Padre dalle viscere materne: un uomo

Passarono gli anni, la solitudine si trasformò in depressione; non volle curarsi ma si prese invece cura dei suoi vecchi genitori finché vissero, anche loro rattristati per questo figlio sfortunato e deluso.
Non si rendeva conto che isolarsi equivaleva ad arrendersi senza combattere, senza gli anticorpi necessari per difendersi dalla marea montante di stupidità, arroganza, volgarità di cui era da tempo malata la società italiana. Non si reagiva più, si era come rassegnati ad una escalation di ipocrisia secondo cui si faceva passare per bianco ciò che era nero in un diabolici sovvertimento di valore che non aveva uguali nella storia del nostro paese se non al tempo della dittatura fascista. Invano si alzavano qua e là voci ora sdegnate, ora satiriche che denunciavano una deriva inarrestabile.
L'unica via d'uscita sembrava essere una nuova "resistenza" per coloro che si opponevano a tutto ciò. Ancora ne esistevano e non si distinguevano più per l'appartenenza ad una ideologia e neppure per essere dentro o fuori la Chiesa; la distinzione era semplicemente tra "esseri pensanti" e "non pensanti".

══════════════════════════════

Problema proposto - In base al brano, spiega in una, due o tre frasi perché per l'uomo isolarsi era un errore. I record provengono da una fonte diversa dal brano.

══════════════════════════════

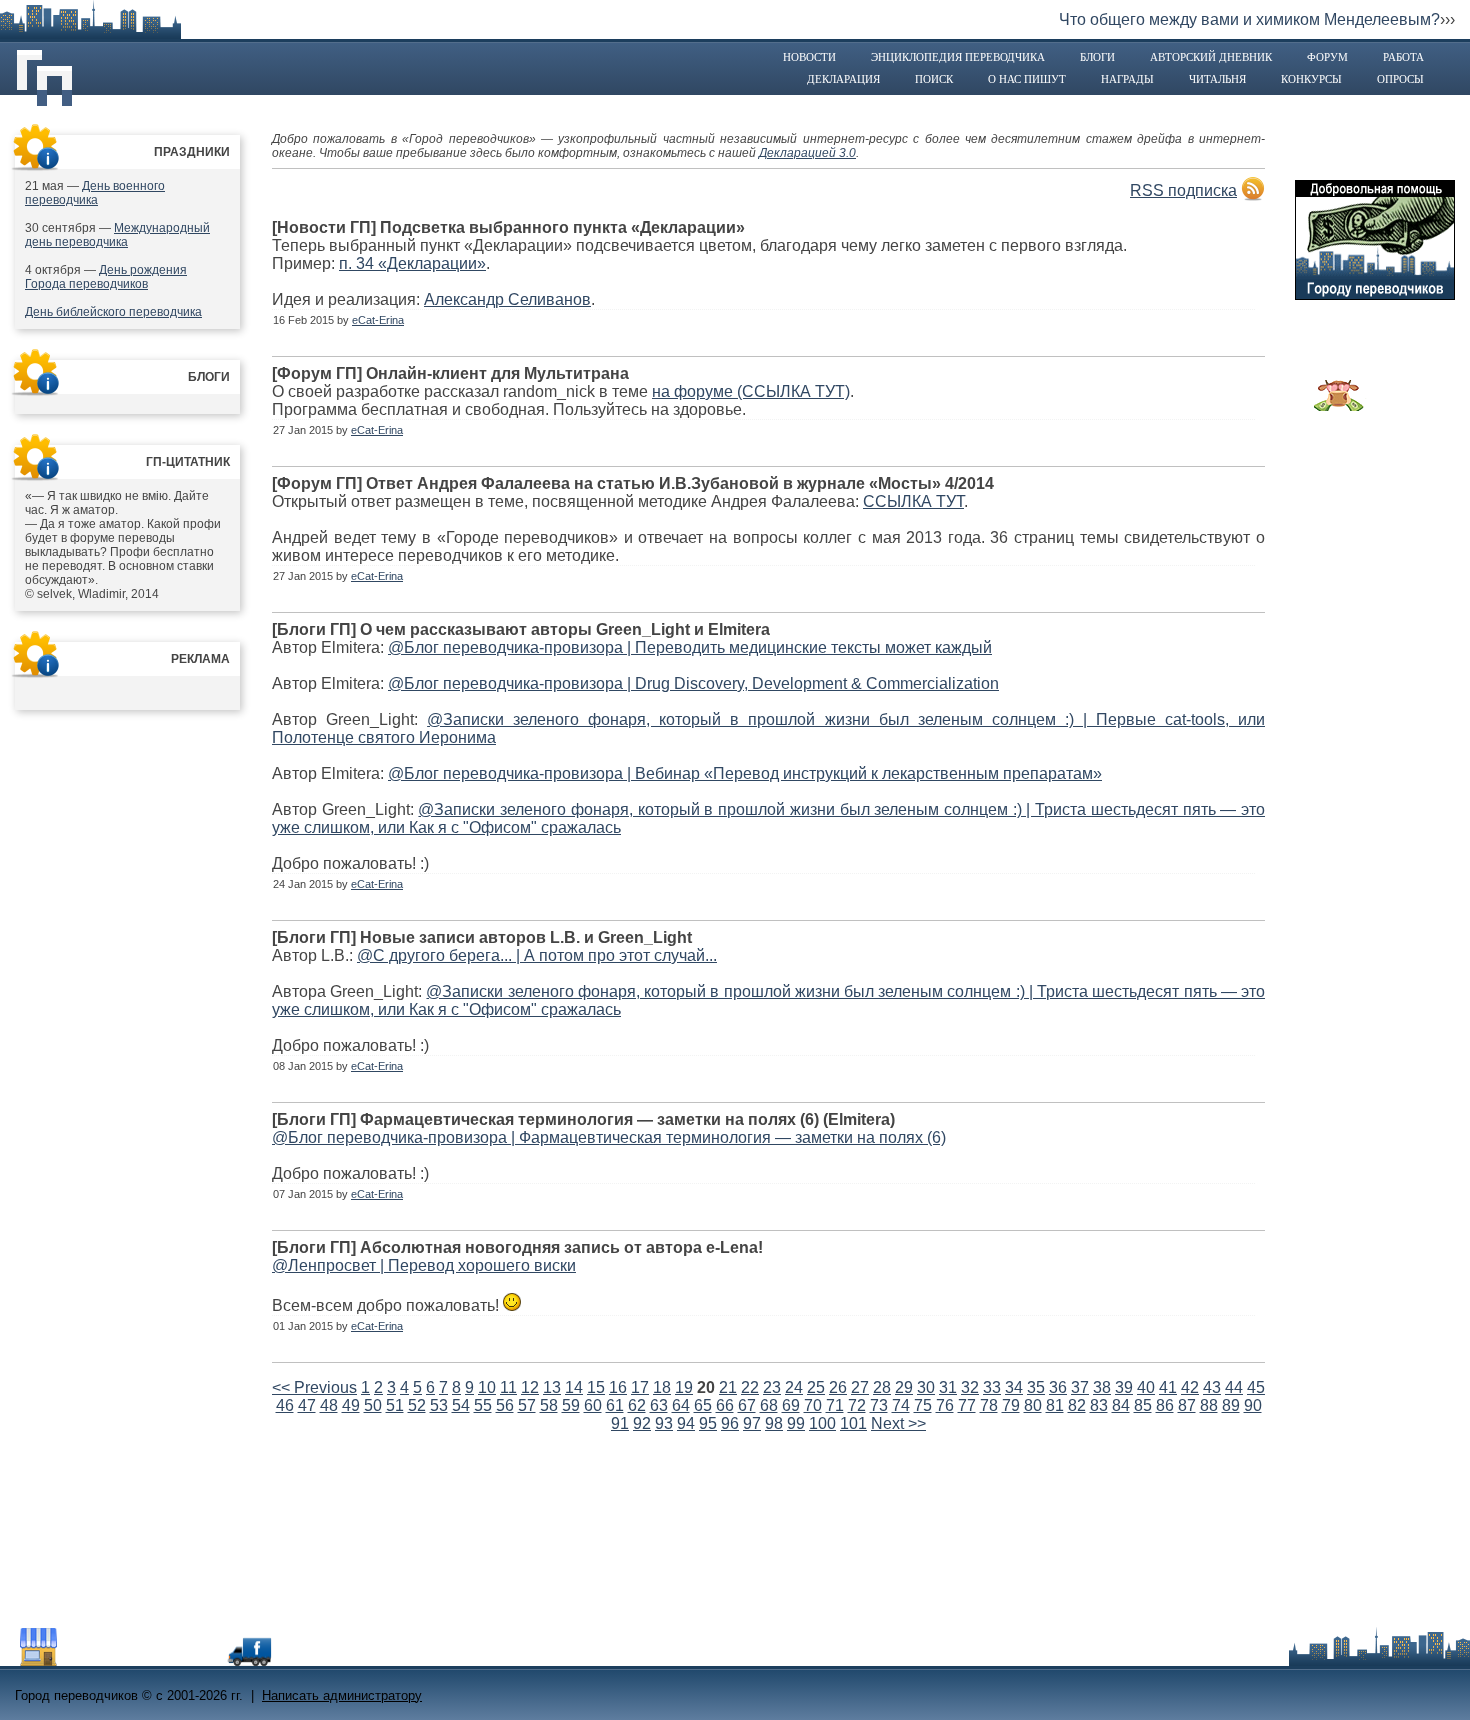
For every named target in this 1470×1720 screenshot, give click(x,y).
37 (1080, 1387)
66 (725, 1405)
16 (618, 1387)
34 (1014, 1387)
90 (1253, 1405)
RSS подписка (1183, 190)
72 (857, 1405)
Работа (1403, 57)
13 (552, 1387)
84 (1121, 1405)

══════════════════════════════

Soluzione dell'esercizio - Isolarsi equivaleva ad arrendersi senza combattere. L'uomo restava così privo degli anticorpi necessari per difendersi dalla marea montante di stupidità, arroganza e volgarità di cui la società italiana era malata da tempo.